Democrats have drawn more popular votes in seven of the last eight presidential elections. So in key states like Georgia, using Trump’s lies as fuel, Republicans now seek new election rules to help them win.
“I don’t like where we’re heading, but don’t think it’s inevitable that we get to that terrible place,” says Dent. He recently joined more than 100 prominent Republicans in a letter imploring the GOP to “rededicate itself to founding ideals.”
“For the people who want to tell themselves that the Republican Party’s salvageable, there’s always just enough hope,” Kristol says.
McConnell’s January condemnation of Trump suggested the most powerful remaining Republican in Washington might chart a new path.

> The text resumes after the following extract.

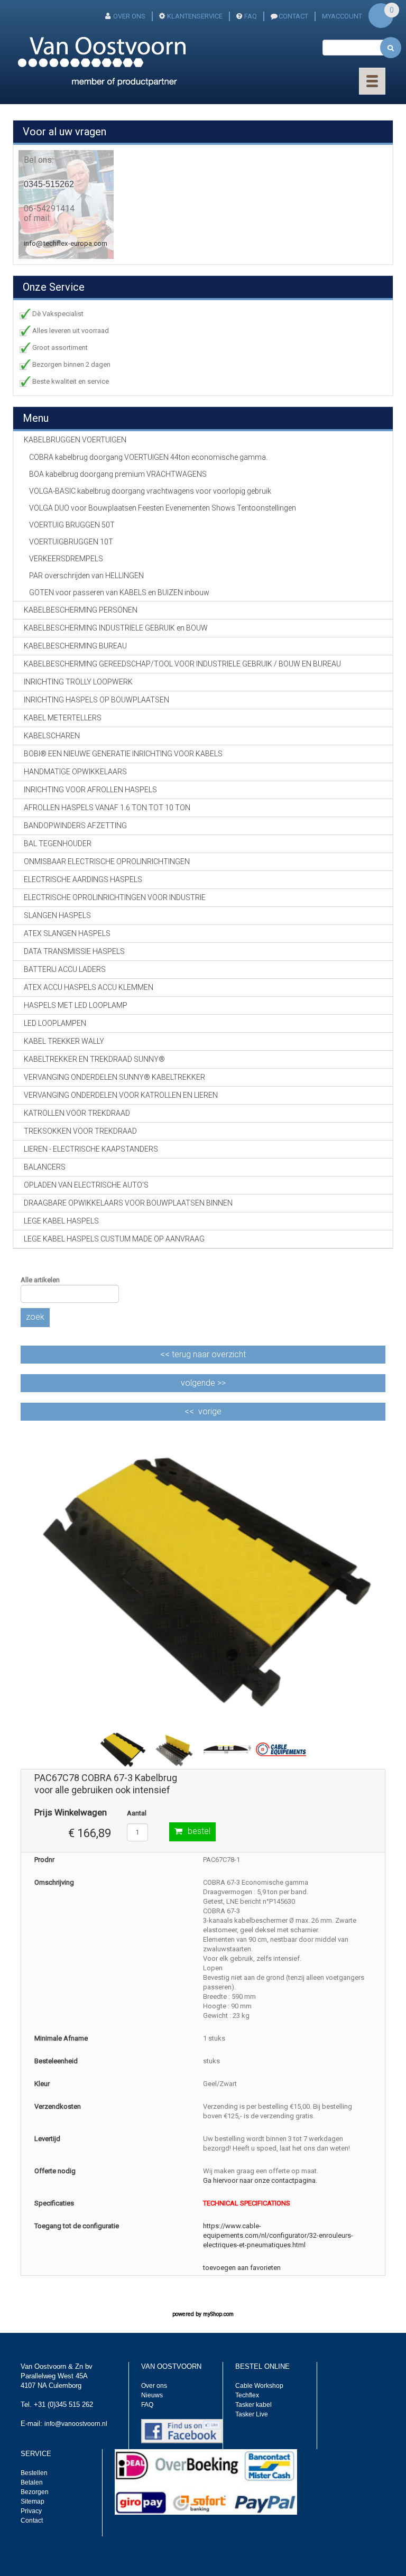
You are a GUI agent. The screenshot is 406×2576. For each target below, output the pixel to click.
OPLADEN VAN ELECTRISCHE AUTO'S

After the insurrection was quashed, the seven-term Kentucky senator angrily assailed “criminal behavior” that “tried to disrupt our democracy.”
But like his House counterpart Kevin McCarthy, McConnell cares most about recapturing the majority in next year’s elections.
For obvious reasons, Trump opposes the House-passed measure creating a bipartisan, 9/11-style commission to investigate the insurrection. Dependent on the former President’s support, McCarthy led the overwhelming majority of House Republicans last week in voting no.
McConnell, too, fell in line.
“I’ve made the decision to oppose the House Democrats’ slanted and unbalanced proposal,” he said. That virtually ensures it will die in the Senate by Republican filibuster.